That is not at all a given, modern-day code caches are very large... 64 kb on Athlon, and 12k uOps on P4. It is entirely possible that both an API function and your own calling routine can co-exist in cache. Besides, even though code-cache may be lost, that is still not a reason to ignore data-cache issues.

I am very sorry that you take this as badly as you do but the fact is that he asked a question dealing with inline strings and calling functions. There is nothing in there about cache hits and the topic is completely unrelated.


He asked about C-like strings in MASM. Depending on how you interpret it, he may have actually wanted to have them behave like in C, which is not using the code-section obviously. Since an alternative that was NOT like C was presented, I think it's very much on-topic to at least discuss the differences between this non-C variation and C-like macros. How else will he know what to choose?
Unless ofcourse you insist that the non-C macro was also off-topic, but I am not the one who brought that up.
Posted on 2004-02-17 06:08:13 by Henk-Jan

Unless ofcourse you insist that the non-C macro was also off-topic, but I am not the one who brought that up.


Are you just dense ? He was the one who brought up the "non-C macro" in the original post. Maybe it is you who should reread this thread

From the real topic here
Is there a macro for MASM/MASM32 that lets you pass plain strings like this to a function


So I hardly think saying "Yes there is a macro in the MASM32 library that does this" is off topic. If you want to write your own library go ahead, who cares. But if you want to answer a specific question about a specific library and go off on a tangent that has nothing at all to do with the topic at hand then you will be ridiculed. And no, an API call will not be within 64K of the calling function, but if you ever find one let me know.
Posted on 2004-02-17 07:01:19 by donkey
Note also that he said:
Just like in C

Needless to say that hutch's alternative does not qualify entirely.
It doesn't work JUST like in C. Which was my point, and you didn't seem to get it. So who are you calling dense here?
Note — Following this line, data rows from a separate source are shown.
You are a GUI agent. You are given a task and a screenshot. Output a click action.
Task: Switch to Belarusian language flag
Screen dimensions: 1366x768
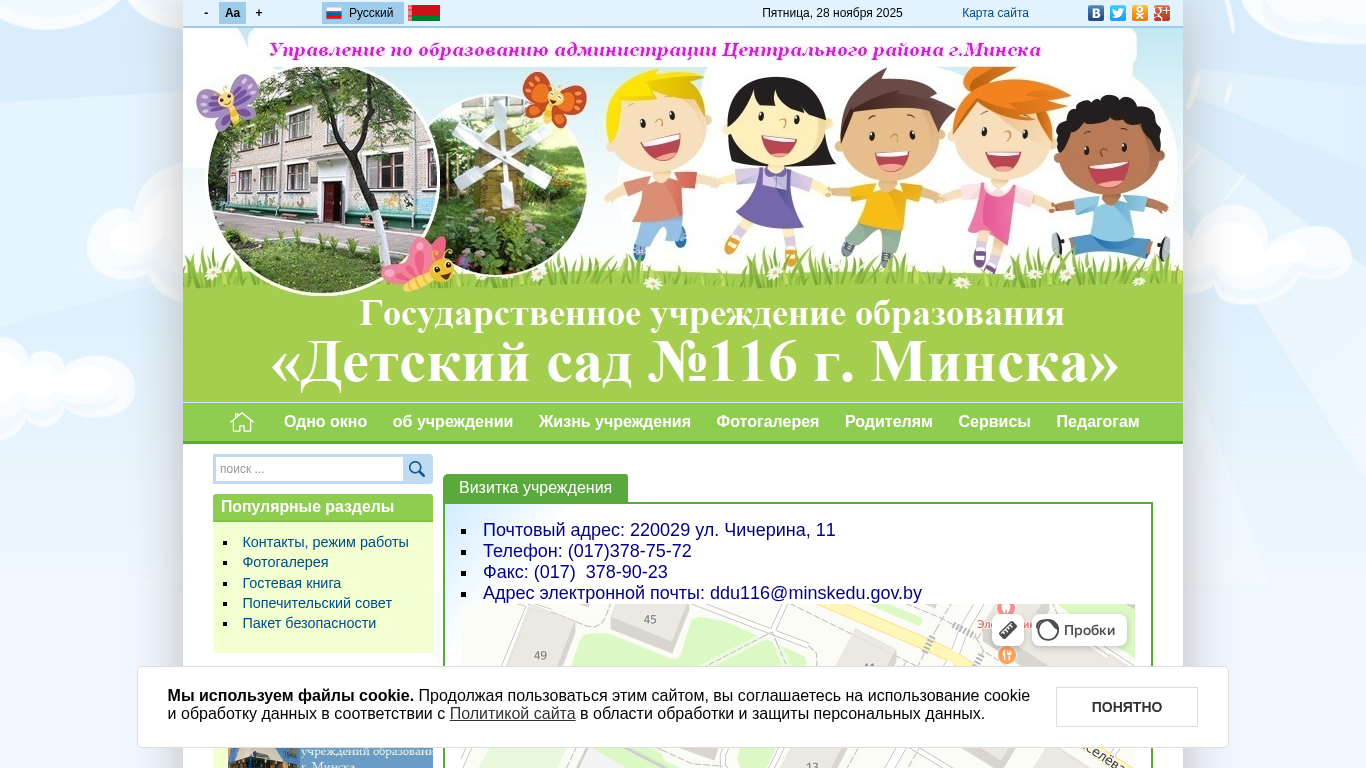point(424,13)
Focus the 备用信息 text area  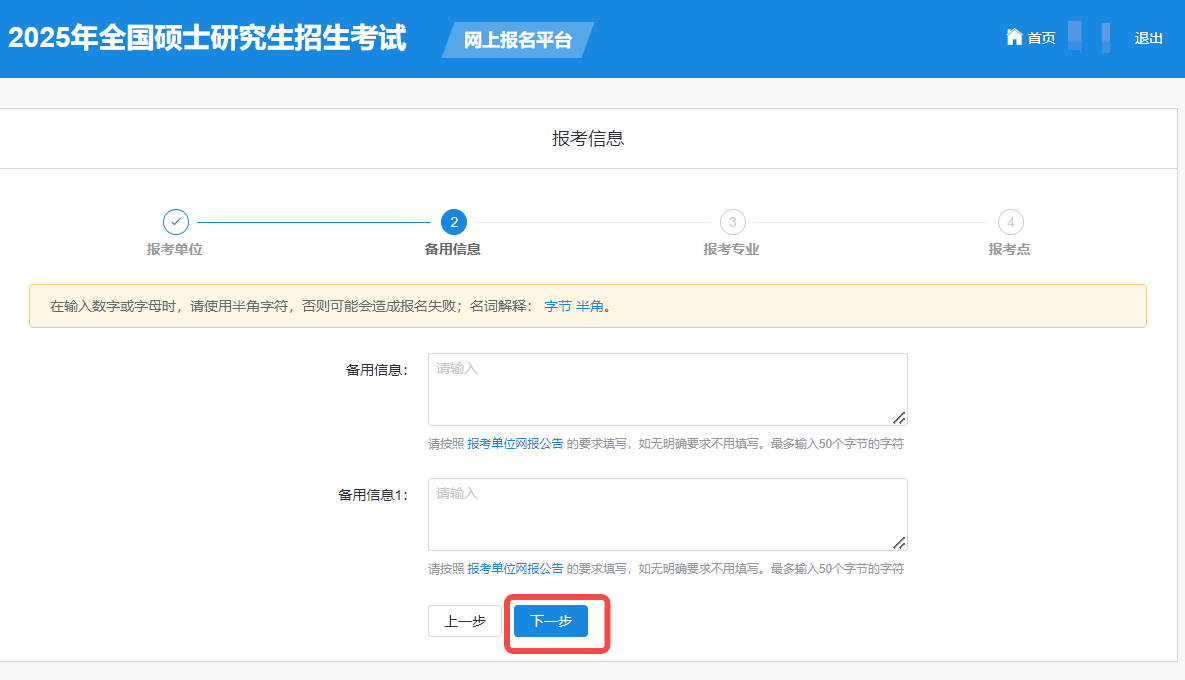[x=667, y=389]
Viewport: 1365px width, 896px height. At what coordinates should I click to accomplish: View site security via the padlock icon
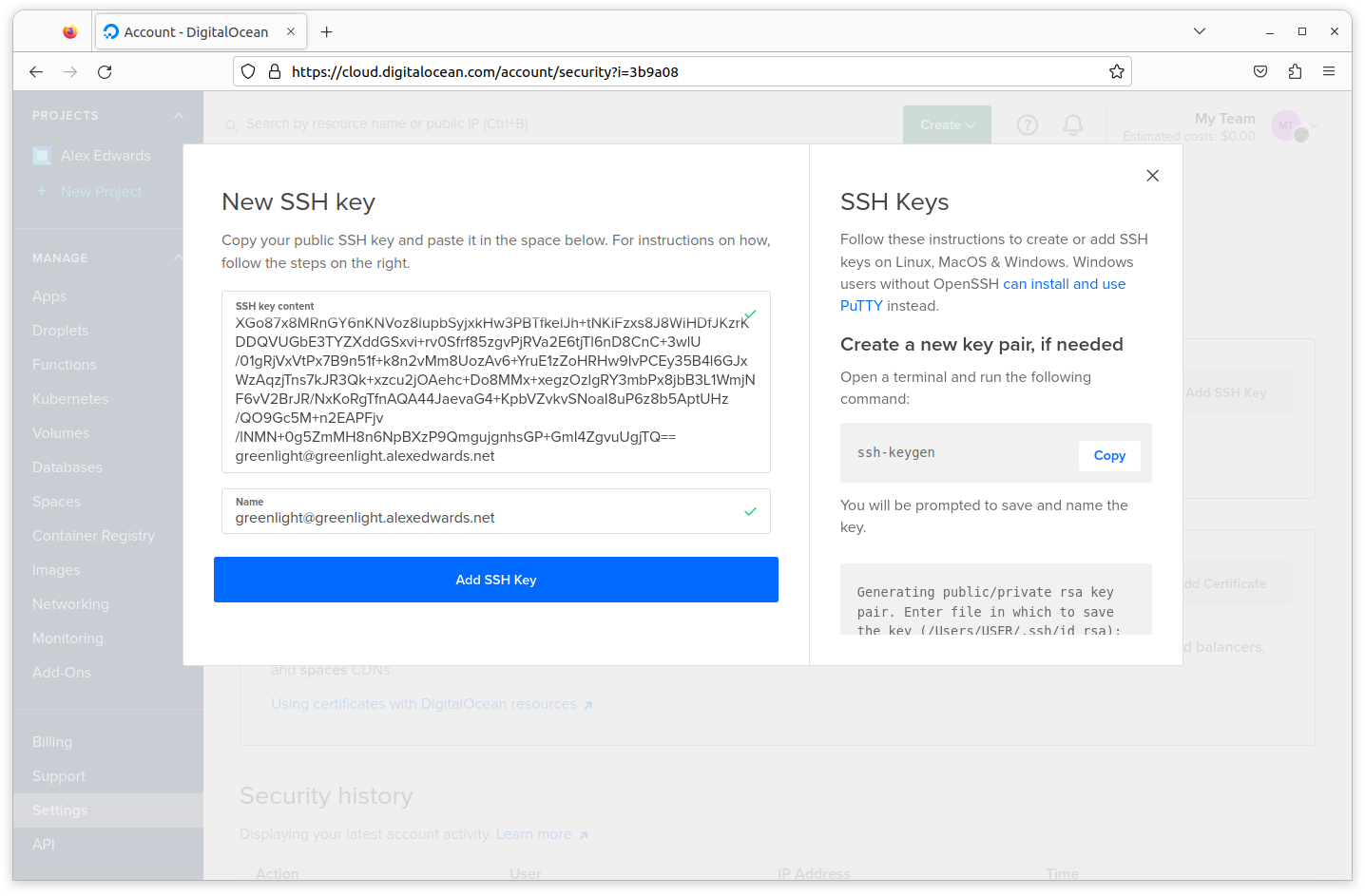pos(275,72)
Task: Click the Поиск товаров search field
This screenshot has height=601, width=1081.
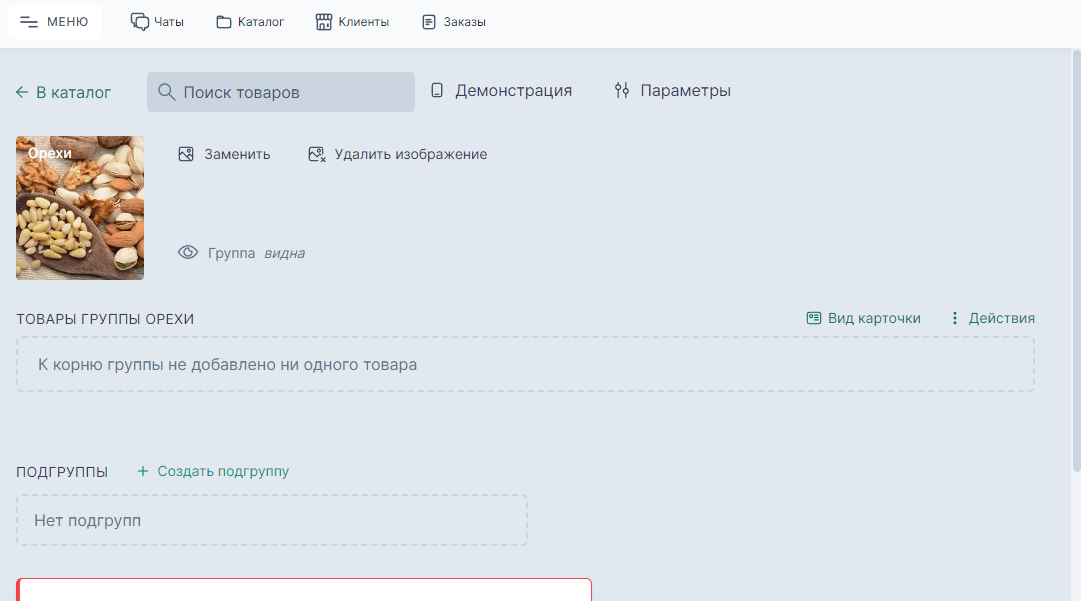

And no, an API call will not be within 64K of the calling function, but if you ever find one let me know.


Don't tell me that you have never heard of the term "set-associative", and still think that all 64k of the cached data has to be adjacent. I guess you don't know what a cacheline is either? Ah, it's all clear to me now... You argue so endlessly because you have not understood anything of what I said in the first place. Please, read those Intel manuals.
Posted on 2004-02-17 07:06:43 by Henk-Jan
Originally posted by Henk-Jan
Note also that he said:
Just like in C

Needless to say that hutch's alternative does not qualify entirely.
It doesn't work JUST like in C. Which was my point, and you didn't seem to get it. So who are you calling dense here?


Well, I think (and I guess everyone else but you does), that the OP meant "just like in C" in terms of source code (for convenience), not in terms of what is going on beneath (which pipeline it goes through, etc).
Posted on 2004-02-17 07:14:35 by Morris
So who are you calling dense here?


Well, it's not me that's for sure. I'm not the one worried about how many clocks I can save calling MessageBoxA. I have argued points like this with Hutch before, amiably and with give and take on both sides, for example my objection to the Switch/Case macro that is more C crap than I can handle and horribly inefficient, but this argument is just stupid.
Posted on 2004-02-17 07:17:42 by donkey
I'm not the one worried about how many clocks I can save calling MessageBoxA.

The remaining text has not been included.